For the first time in more than 50 years, the U.S. Department of Agriculture has revamped the national poultry inspection standards in a move that it hopes will reduce the incidence of poultry-borne diseases by 5,000 every year.
Following more than two years of wrangling among the government, the poultry industry and food safety advocacy groups, the department's Food Safety and Inspection Service (FSIS) has finally revealed a new set of rules that will govern the inspection process in the country's poultry manufacturing facilities. Prominent among the new rules is the reduction of government inspectors and the shift in focus from checking for quality to safety.
Currently, federal laws require government inspectors to stand in one point in the processing line to check for visual defects, such as the presence of bruises or fecal matter. This method is a not very effective means to ensure that the birds are safe for eating since pathogens such as salmonella and campylobacter, the most common causes of poultry-borne diseases, are invisible to the naked eye.
The USDA touts its New Poultry Inspection System (NPIS) as an "updated science-based inspection system that positions food safety inspectors throughout facilities in a smarter way." Under this new system, instead of scouting out bird carcasses hung in hooks as they fly through the production line, inspectors will be trained to take more birds off the line for closer inspection, check the plant's other facilities to ensure cleanliness and observe live birds for signs of disease or mistreatment.
"FSIS will now require that all poultry companies take measures to prevent Salmonella and Campylobacter contamination, rather than addressing contamination after it occurs," says the USDA in a statement. "Also for the first time ever, all poultry facilities will be required to perform their own microbiological testing at two points in their production process to show that they are controlling Salmonella and Campylobacter."
The department's new rules exclude an industry-submitted proposal to increase the limit on poultry production from 140 birds per minute to 175 birds per minute, which has undoubtedly garnered disappointment from the industry, although most industry players laud the department's decision to reduce government interference in poultry inspection.
Mike Brown, president of the National Chicken Council, cites global precedents in countries such as Belgium, Canada, Brazil and Argentina, where the production cap for broiler plants is 200 birds per minute or more.
"It is extremely unfortunate and disappointing that politics have trumped sound science, 15 years of food and worker safety data and a successful pilot program with plants operating at 175 birds per minute," he says.
Meanwhile, food safety advocacy groups have expressed their frustration over the USDA's new rules, saying that allowing poultry companies to police themselves is "a gift from the Obama administration" and will undermine consumer health and worker safety.

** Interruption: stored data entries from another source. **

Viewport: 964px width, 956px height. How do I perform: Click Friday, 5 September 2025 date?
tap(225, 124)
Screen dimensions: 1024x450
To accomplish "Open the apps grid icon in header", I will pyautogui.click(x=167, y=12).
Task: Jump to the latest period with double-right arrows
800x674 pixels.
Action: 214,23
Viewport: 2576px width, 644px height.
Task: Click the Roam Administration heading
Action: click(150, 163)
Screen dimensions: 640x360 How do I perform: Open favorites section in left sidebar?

"This is not a meaningful victory because there are not accompanying worker safety regulations to deal with the musculoskeletal disorders and other work-related injuries that both the plant workers and USDA inspectors suffer every day working in the poultry slaughter plants," says Wenonah Hauter, executive director of the Food & Water Watch.
Hauter adds that the reduction of inspectors means one inspector at every production line will have the impossible task of inspecting 2.33 birds per second.